Every once in a while I search the internet for this phrase. I looked again this morning, reminded of it by something I heard on the radio, and this is the first time I’ve found the whole phrase, quoted from a play titled “The persecuted Dutchman, or, The original John Schmidt : a farce in one act” (published in the mid to late 1800s) — Two of the characters in the play use the phrase, written as “nix cum a rouse in a Dutchman’s house,” which looks to me like the author was phonetically spelling out German or Dutch words he didn’t know how to spell.

A friend of a friend on Facebook said the first half of the phrase “would be likely “Nichts komme ‘raus” since “heraus” tends to be shortened. In English, “don’t come out”, but why you shouldn’t come out in a Dutchman’s house is up for grabs. I thought they were pretty relaxed about such things, and very liberal.”
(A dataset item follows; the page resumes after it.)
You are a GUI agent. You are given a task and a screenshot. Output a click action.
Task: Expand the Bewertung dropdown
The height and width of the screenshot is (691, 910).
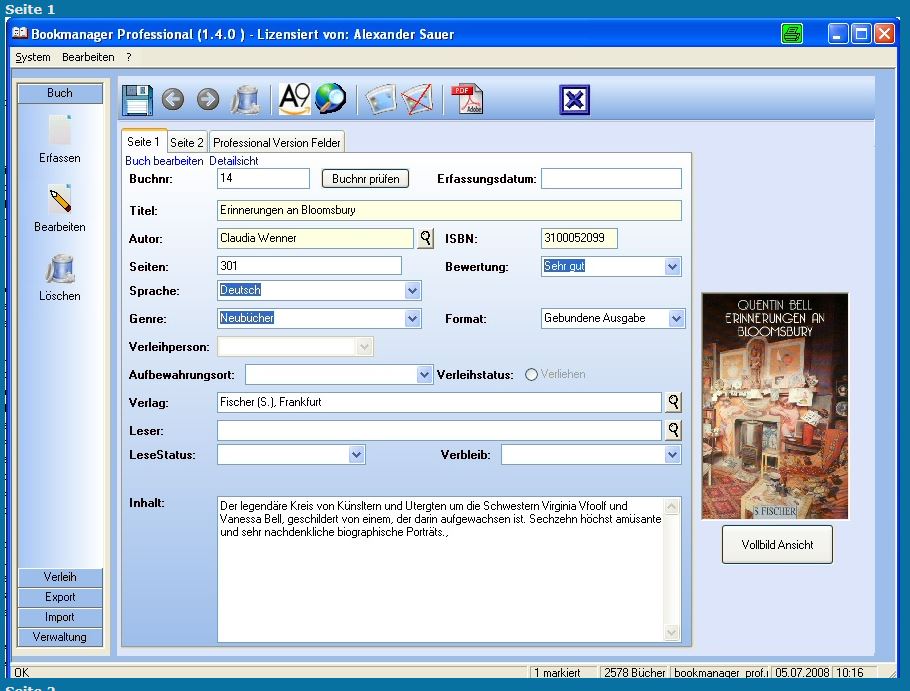tap(672, 266)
I wondered ‘Why a Dutchman?’ as well. I’m not familiar enough with older stereotypes of the Dutch to hazard a guess, and my searches have turned up only contemporary stereotypes that don’t shed any light on the idiom.
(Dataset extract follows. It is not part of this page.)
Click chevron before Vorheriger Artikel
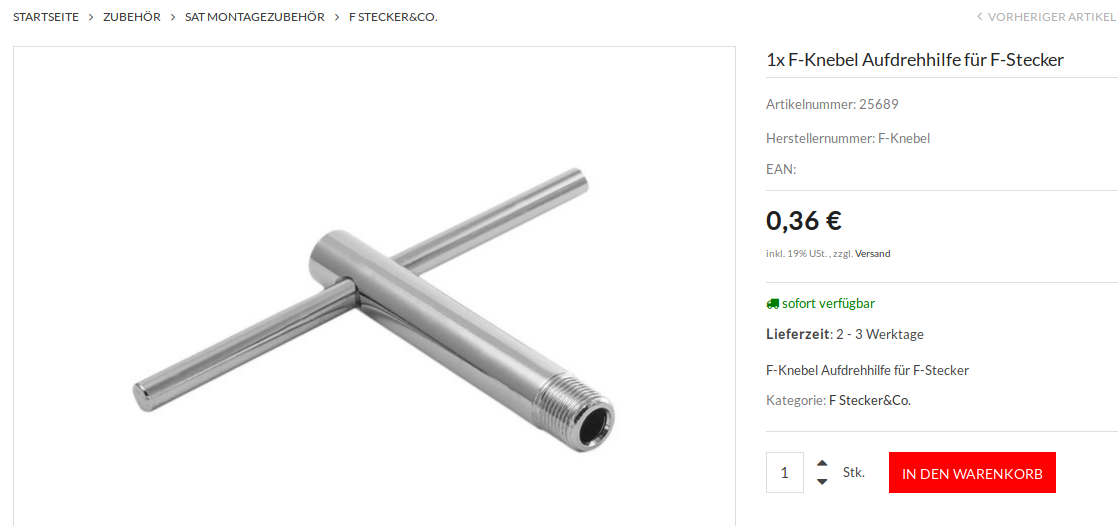The width and height of the screenshot is (1118, 526). [x=980, y=16]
The phrase “nix cum rous” appeared to be in such wide use from the mid 1800s to the early 1900s that it was used often to mean a great many different things, depending on context.
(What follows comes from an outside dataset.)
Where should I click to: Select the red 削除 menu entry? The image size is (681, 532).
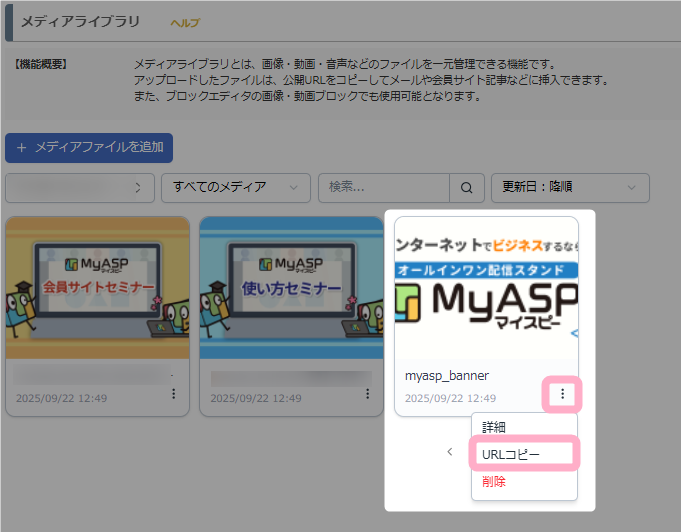click(x=494, y=481)
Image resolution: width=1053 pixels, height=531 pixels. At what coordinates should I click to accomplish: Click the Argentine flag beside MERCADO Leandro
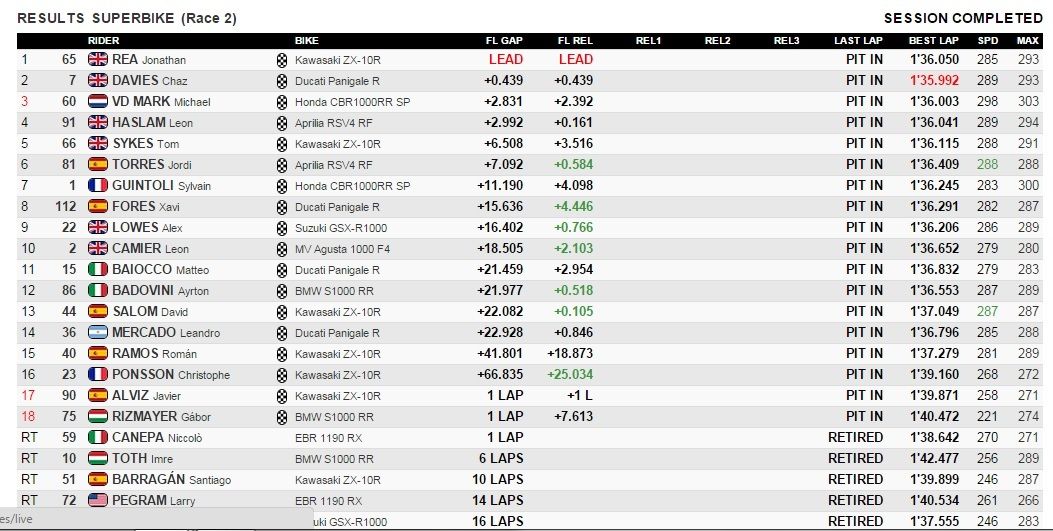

O. Henry knew the phrase “nix cum rous” and used it often: In a story titled, “Telemachus, Friend” (published in the volume “Heart of the West” in 1907) he wrote one character dragging another with this insult: “…do you think you could get it into that Hubbard squash you call your head that you are nix cum rous in this business?” The context here indicates the phrase means something like “persona non grata.”

And when he used it in a story titled “A Chaparral Prince” (published in the volume “Heart of the West” in 1907) he wrote one character dismissing another this way: “We will now pass you the time of day, as it is up to us to depart. Ausgespielt — nixcumrous, Dutchy.” Here, the context indicates the phrase means something like “see you later” or “so long.”

When he used it again in a story titled “A Poor Rule” (published in the volume “Options” in 1909) he wrote one character giving another this left-handed complement: “Now, you ain’t bad looking, of course but that’s nix-cum-rous.” Here, the context indicates the phrase means something along the lines of, “that’s neither here nor there.”

There’s a poem recorded in The Ringling Brothers Route Book, 1893, which uses the phrase “nix-cum-rouse” as if it was the name of a circus animal:

Cousin Jasper says ’at they
Has a circus every day,
In Baraboo.

Says they’ve got a nix-cum-rous
Larger than the Kirby House,
In Baraboo.

And a snake all wings and feet
Longer ’un Wisconsin street,
In Baraboo.

And a spotted Blastodon
Bigger ’un the Plankington,
In Baraboo.

There’s story in verse titled “Der Freischuetz” in “Dwight’s Journal of Music” dated June 20, 1857, with a line halfway through the story which notes: “I vish dat I had nix cum rous, / Und shtaid mineself in bed to house.” There are notes at the end of the story which include a translation (in Latin and English!) for “nix cum ‘rous — ne exeat — not come out. No go.”

There’s an entry in a soldier’s diary dated January 20, 1864: “Nix cum rous. I hobble around some, Found little Ben Cain in another tent, bad – so bad.” I’m not sure what he means; if he’s saying he stayed it, it doesn’t make a lot of sense because he says immediately after that he found Ben Cain in another tent, so me must have gone out.